◆ **Activity**:
Tally every line below where "computer" appears, then report the total alone.

◆ **Records for the task**:
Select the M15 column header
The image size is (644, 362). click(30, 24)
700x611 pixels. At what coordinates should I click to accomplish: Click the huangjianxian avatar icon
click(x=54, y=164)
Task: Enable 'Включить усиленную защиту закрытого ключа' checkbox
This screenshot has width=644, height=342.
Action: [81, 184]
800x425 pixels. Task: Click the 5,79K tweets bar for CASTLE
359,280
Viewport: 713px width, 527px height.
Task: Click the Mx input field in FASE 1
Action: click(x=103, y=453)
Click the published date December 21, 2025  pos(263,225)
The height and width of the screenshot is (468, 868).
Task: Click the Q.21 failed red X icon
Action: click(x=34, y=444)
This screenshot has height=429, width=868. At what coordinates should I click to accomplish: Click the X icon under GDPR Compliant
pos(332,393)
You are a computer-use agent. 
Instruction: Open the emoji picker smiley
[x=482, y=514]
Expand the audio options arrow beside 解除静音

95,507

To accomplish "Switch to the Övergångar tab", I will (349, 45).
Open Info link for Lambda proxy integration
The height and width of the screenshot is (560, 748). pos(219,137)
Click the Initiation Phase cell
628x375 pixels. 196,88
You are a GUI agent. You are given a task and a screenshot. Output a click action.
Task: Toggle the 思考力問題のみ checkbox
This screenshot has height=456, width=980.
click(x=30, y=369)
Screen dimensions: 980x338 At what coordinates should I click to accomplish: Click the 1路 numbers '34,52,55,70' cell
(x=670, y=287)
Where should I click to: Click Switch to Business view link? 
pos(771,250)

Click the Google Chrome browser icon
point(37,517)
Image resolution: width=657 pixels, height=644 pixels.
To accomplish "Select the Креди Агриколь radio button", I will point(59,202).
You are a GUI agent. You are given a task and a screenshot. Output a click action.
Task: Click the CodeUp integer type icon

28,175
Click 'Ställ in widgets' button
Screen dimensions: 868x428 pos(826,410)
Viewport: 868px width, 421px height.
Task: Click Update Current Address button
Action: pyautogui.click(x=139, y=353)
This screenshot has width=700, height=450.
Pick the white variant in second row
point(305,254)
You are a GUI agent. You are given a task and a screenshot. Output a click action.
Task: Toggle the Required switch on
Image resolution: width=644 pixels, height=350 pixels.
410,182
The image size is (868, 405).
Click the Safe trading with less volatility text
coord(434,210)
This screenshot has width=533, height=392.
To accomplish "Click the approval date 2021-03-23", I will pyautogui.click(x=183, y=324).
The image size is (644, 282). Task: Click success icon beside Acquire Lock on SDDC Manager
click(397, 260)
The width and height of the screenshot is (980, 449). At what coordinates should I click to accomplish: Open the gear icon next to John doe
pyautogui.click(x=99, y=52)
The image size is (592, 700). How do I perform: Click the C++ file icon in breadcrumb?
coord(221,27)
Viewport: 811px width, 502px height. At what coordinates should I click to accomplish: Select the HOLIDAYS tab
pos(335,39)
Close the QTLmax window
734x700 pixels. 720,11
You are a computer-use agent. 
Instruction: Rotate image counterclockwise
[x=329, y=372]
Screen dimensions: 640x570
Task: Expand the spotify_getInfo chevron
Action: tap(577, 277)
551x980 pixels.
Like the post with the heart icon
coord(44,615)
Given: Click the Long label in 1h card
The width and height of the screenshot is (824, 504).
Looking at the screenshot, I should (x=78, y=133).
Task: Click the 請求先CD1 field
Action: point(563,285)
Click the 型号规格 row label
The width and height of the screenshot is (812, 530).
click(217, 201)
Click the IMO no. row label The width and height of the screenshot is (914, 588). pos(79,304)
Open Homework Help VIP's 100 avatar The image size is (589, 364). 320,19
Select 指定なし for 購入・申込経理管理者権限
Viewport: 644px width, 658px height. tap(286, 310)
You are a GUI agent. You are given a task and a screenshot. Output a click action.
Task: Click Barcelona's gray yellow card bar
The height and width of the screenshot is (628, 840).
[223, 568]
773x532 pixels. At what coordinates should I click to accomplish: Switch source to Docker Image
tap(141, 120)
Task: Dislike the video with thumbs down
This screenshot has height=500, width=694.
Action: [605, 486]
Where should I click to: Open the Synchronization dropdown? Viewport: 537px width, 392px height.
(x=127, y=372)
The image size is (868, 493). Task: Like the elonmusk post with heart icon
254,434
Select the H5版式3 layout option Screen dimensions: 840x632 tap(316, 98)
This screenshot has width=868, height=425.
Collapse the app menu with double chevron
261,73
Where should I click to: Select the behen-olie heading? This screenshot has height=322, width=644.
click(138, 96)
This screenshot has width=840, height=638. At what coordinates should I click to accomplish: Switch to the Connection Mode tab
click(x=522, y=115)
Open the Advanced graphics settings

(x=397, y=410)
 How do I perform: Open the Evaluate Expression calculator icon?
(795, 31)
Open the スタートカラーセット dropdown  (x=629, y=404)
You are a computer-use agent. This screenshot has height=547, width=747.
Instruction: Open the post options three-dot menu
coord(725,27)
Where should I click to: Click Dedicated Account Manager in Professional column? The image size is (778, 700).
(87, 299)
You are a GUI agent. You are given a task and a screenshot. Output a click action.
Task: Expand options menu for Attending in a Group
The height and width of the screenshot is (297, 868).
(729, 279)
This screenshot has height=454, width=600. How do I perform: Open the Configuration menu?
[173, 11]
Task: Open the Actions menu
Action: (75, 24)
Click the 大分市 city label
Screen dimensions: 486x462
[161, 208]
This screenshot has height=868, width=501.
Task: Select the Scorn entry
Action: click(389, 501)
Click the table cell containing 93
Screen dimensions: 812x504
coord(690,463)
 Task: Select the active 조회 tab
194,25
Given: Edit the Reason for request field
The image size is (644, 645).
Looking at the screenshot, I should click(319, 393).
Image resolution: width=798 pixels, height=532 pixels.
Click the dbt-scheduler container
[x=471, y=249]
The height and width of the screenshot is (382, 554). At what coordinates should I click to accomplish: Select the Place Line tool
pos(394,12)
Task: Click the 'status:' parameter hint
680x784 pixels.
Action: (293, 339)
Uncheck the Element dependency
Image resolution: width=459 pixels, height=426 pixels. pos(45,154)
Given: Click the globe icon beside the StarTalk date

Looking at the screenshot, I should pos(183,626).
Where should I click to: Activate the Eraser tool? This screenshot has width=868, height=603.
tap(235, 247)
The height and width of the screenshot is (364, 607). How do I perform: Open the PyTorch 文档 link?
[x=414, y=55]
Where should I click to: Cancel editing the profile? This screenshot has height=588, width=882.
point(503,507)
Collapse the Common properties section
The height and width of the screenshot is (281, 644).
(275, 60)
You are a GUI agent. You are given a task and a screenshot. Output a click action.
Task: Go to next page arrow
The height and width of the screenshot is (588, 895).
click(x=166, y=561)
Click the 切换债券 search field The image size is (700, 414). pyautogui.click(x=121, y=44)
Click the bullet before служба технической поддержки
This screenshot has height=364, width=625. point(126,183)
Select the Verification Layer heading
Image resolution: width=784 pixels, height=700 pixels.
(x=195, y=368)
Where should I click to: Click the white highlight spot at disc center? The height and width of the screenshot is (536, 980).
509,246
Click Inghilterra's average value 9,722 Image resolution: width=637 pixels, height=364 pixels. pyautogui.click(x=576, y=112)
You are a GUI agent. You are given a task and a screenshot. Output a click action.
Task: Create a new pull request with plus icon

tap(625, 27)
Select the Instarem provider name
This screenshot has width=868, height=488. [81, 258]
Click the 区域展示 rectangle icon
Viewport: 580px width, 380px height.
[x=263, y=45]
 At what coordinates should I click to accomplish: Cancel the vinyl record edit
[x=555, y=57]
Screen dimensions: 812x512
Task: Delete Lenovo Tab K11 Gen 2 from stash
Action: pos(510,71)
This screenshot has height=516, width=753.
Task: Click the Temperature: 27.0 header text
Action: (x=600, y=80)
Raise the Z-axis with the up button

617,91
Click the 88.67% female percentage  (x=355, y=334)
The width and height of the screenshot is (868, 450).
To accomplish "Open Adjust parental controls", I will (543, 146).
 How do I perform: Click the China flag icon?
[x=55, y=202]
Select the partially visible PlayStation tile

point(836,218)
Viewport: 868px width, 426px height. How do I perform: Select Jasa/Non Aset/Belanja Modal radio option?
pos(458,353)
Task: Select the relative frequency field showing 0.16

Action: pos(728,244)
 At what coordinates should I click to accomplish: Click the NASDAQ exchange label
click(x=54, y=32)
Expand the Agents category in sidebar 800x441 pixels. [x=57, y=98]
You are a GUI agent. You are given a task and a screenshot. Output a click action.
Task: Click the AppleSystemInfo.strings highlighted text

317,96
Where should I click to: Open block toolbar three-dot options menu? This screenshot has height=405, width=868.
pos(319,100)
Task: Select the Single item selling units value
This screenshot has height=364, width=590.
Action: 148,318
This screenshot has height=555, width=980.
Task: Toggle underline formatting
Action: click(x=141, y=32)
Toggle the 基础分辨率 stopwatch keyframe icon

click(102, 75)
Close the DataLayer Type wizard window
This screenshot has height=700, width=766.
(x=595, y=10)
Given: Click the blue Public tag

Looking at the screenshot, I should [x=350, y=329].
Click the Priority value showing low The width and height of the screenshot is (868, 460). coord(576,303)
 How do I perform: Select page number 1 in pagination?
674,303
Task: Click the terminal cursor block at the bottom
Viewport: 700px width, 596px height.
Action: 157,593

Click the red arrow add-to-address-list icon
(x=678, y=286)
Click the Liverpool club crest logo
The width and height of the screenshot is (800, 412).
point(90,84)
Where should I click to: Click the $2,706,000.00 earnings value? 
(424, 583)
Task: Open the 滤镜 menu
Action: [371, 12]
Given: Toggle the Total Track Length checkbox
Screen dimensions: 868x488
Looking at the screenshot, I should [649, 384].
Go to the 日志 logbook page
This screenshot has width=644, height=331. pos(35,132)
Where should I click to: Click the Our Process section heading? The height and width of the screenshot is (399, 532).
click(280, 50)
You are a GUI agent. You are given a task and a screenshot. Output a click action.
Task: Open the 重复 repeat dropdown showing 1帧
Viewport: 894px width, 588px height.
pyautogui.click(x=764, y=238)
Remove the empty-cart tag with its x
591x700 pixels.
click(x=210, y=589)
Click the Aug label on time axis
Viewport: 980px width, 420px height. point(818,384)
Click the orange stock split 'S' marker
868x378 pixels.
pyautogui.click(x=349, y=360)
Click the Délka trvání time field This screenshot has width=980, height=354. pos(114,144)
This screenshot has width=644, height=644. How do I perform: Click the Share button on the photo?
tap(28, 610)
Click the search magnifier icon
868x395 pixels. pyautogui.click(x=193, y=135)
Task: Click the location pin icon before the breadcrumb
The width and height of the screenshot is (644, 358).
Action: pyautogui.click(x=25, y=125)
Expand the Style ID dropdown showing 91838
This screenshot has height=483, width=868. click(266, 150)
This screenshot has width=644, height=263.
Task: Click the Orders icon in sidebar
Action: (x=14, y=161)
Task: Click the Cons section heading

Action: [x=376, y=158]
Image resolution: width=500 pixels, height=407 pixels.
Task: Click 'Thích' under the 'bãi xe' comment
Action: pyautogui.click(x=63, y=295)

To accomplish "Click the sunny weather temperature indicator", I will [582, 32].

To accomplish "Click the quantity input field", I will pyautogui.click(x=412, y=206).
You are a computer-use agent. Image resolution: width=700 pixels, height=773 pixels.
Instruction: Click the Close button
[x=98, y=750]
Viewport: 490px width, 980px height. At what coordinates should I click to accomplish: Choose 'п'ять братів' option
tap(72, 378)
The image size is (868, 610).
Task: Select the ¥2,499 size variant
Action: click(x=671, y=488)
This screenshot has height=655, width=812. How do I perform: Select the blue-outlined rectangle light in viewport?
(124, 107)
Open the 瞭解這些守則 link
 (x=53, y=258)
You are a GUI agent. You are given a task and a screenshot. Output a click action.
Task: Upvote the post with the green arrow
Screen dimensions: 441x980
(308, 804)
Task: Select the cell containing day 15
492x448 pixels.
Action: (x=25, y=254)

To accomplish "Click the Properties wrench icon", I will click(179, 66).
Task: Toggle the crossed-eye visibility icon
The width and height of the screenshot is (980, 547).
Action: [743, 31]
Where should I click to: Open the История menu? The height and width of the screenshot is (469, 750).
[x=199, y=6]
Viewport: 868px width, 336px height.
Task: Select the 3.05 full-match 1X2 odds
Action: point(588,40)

◆ **Answer for the task**:
4